Day 4

Team Recap

Every week on Tuesday we start off with a team recap, where each sub team lead presents what was worked on the previous week. You can find our recap slides here.

Field Build

The assembly of the first grid started today. We have revised our timeline of assembly, we aim to the alliance grid completed by Saturday. Today our new laser diode for our fiber laser arrived. We successfully cut 1/8″ aluminum as a test to see if we are be able use the fiber laser for the charge station parts. Yesterday we figured out how to flatten the field parts from Onshape and export them to a .dxf.

Our sheet metal brake isn’t rated for some of the longer bends at 1/8″ aluminum so we will be adding some relief slots along the bend line which will make the bend easier. The timeline for completion of the full charge station is being revised to having it done two weeks from now. The initial estimate of a week was far too optimistic for the amount of work it is to build the charging station. I really need to start doubling my original time estimates.

Prototyping

Today our prototyping groups regrouped and split into three refocused groups, intake, buddy climb, and arm. The buddy climb got right into work by having a mentor sit on our swerve drive robot? Wait what? I don’t recommend sitting on a robot, lets keep this to a stupid mentor trick.

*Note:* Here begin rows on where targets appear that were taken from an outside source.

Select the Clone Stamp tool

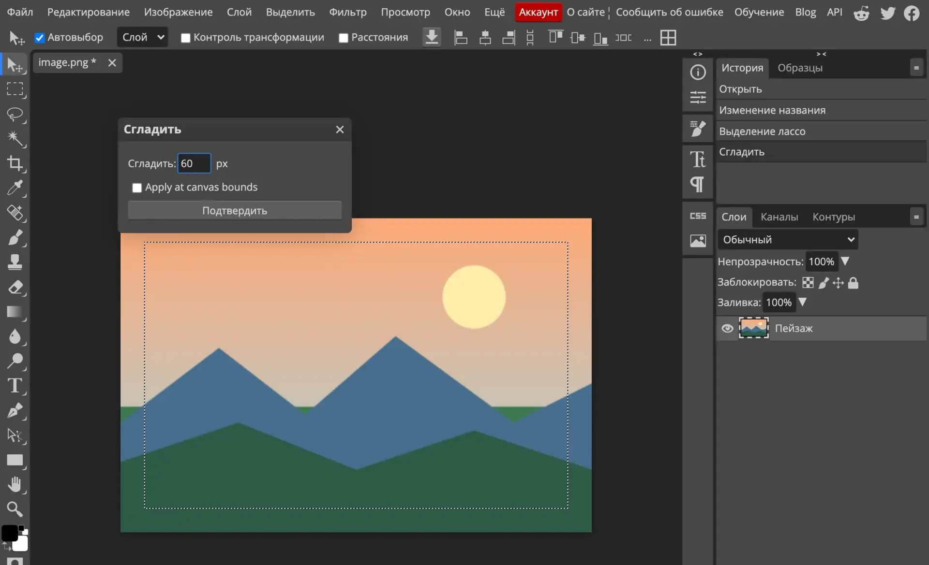pyautogui.click(x=15, y=262)

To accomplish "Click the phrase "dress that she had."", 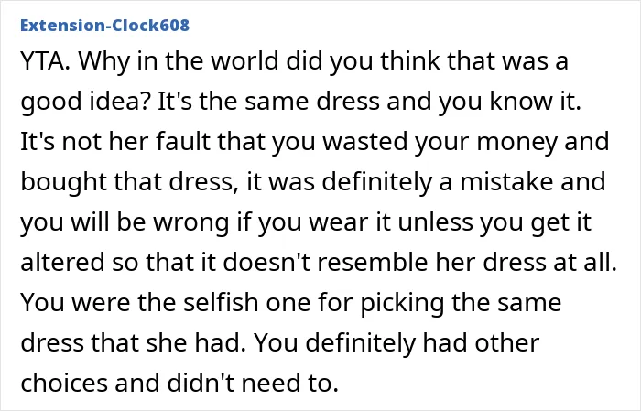I will [134, 342].
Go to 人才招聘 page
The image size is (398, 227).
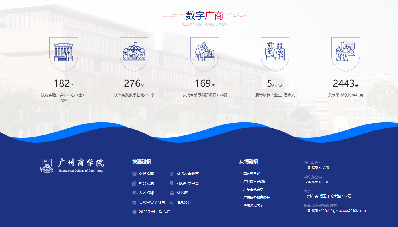tap(146, 193)
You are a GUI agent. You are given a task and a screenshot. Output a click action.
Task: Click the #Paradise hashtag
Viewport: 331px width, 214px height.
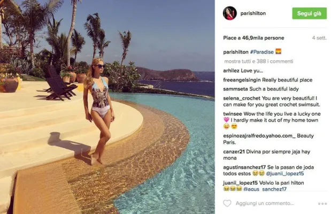pos(262,52)
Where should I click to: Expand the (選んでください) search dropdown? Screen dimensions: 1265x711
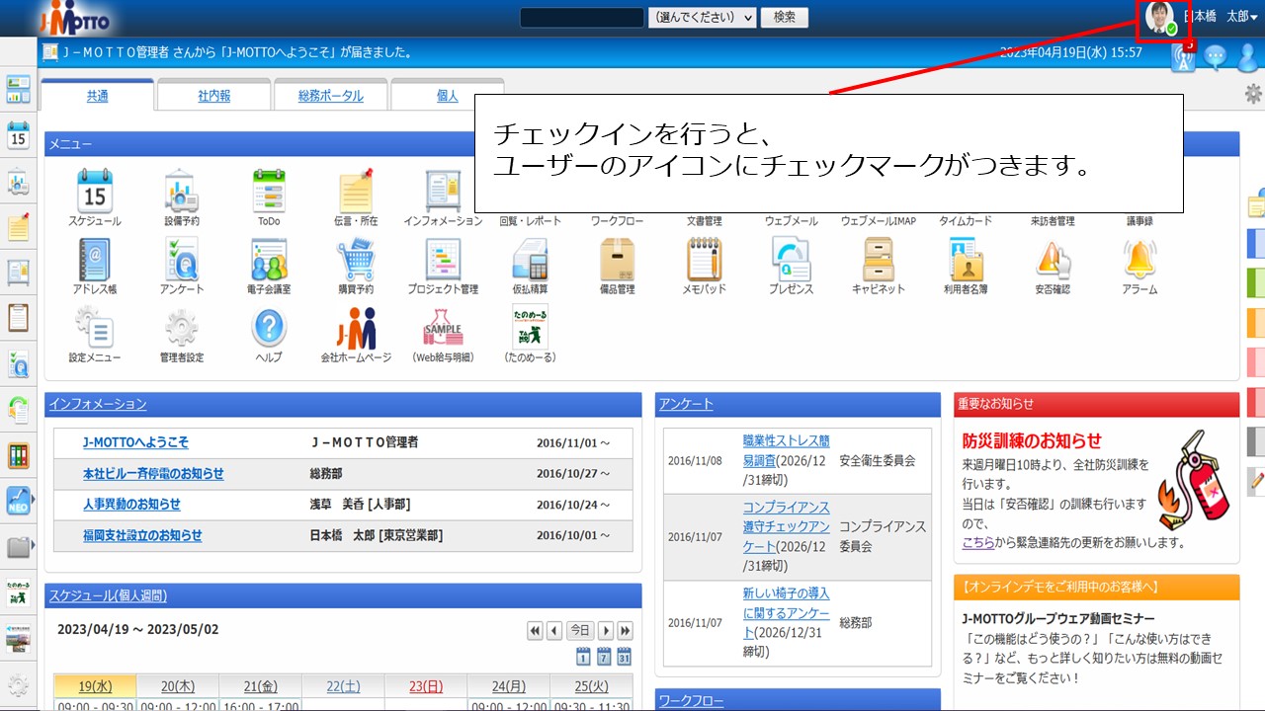tap(702, 18)
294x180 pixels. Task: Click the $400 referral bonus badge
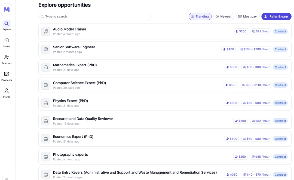(228, 49)
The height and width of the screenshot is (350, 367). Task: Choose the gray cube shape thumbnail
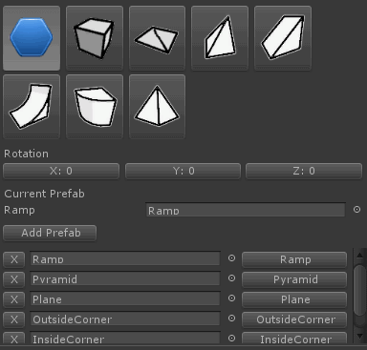click(95, 38)
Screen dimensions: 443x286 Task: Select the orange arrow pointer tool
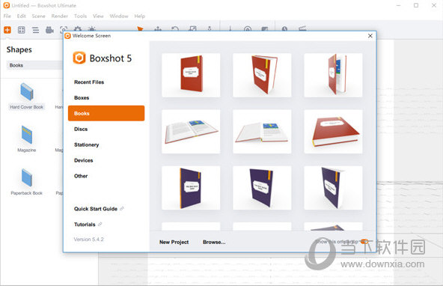(x=140, y=28)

It was a simple and quick way to add 180 lbs to the swerve buddy climb test. On the far side of the robot are two forks which are holding up our kit bot. We wanted to know if we would be able to drive up the 15 degree charging station with the additional weight.

Cone prototyping continued to find a bunch of different things that don’t work well for intaking cones on the floor. We tried a bunch of different configurations of wheels and compression with an overhead roller. The big 8.5″ grey wheel put a few cuts into the cone.

With out much success on our single overhead roller we assembled a version of a top and bottom roller we found from Ri3D Redux Team. This worked better, but we haven’t figured out a good way to index or control the cone once its in the robot. This prototype had the added bonus of working with the cube.

The arm prototype group started their prototyping journey with some sketches in CAD. These were used to prove that the geometry of an multi jointed arm would be able to reach the scoring areas and fit inside the robot’s frame perimeter. Then they used these sketches to make parts for a wood prototype which will be cut on the CNC router.

Driver Practice

Tonight was our first build season driver practice session, also the first real practice session with our swerve drive base. Back in November I talked about our driver practice plan, which if all goes well we aim to hit 100 hours of drive practice by Worlds. We had a small problem at the start, our swerve drive base still didn’t have any bumpers, enter some pool noodles and duct tape and we have some quick protection.

Today’s session was trying to get our drivers more familiar with swerve and how to drive it well. We did two courses today, a figure eight and a square with a plus(see the below gif). We are trying to encourage the drivers to think more like swerve and less like tank drive.